There are 2 basic way of getting multiple lines away from the boat- inline planers (which I don’t use and will not cover) or fixed planer boards. The basic concept with a fixed planer is as follows. A large planer reel lets out heavy dacron or braided line, which connects to a planer board. A planer board can be run variable distances from the boat, from 10-100+ feet out. Off of the planer board lines are releases; this is where you attach your fishing line. Planer boards allow you to use multiple flat lined lures, usually 3-4 lines from each side. The main line is “clipped” into the release; when a fish hits, it pops it off the release. My process in clean water is to let out 100-120 ft of line, twist the line and clip it to the release, then let out more line until it reaches the desired distance from the boat.
There are several options for planer reels. The cheapest and simplest version is a manual planer board reel. Big Jons are the most common manual reel. The basic components are a clutch and a reel, that can be let out and reeled in by hand.
Fortunately, there are now several mechanical options. The new mechanical reels release and retrieve the line automatically. Big Jon and Cisco both have great options.

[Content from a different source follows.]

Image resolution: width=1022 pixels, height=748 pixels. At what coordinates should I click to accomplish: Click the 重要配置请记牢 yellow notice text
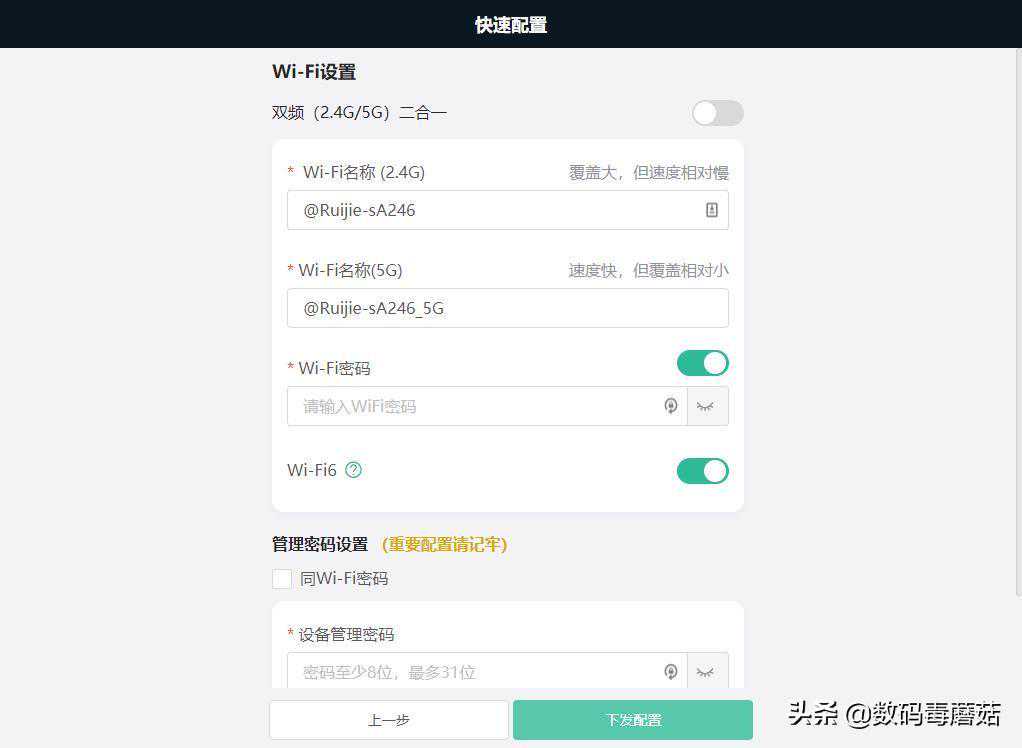(x=445, y=544)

As far as planer boards are concerned, there are also several options. Big Jon Makes an Otterboat, which is a great option (it is what we use). Many people also make hand made wooden planer boards; instructions and plans can be found online.
There are plenty of options for releases as well. My favorite is a “clipper” release. It slides down the release and has an adjustable tension screw. I can use these release for brown trout with light line, as well as a 500 copper in the middle of the summer. The “clipper” is fixed on the planer board line and cannot easily be removed. When attaching my mainline to these, I will twist the line 7 times to fix the distance before sliding it down the line.
Other releases to consider are Laurvick or Scotty. These are both “pinch pad” releases. Tension cannot be set on these releases. They can be taken off the planer board line easily if you want to.
A rigging trick- always place your “furthest” rod closest to the bow. Each rod that is closer the the boat goes further towards the transom. This prevents tangles when you get a release. You can always rotate rods forward and further out as the hits happen.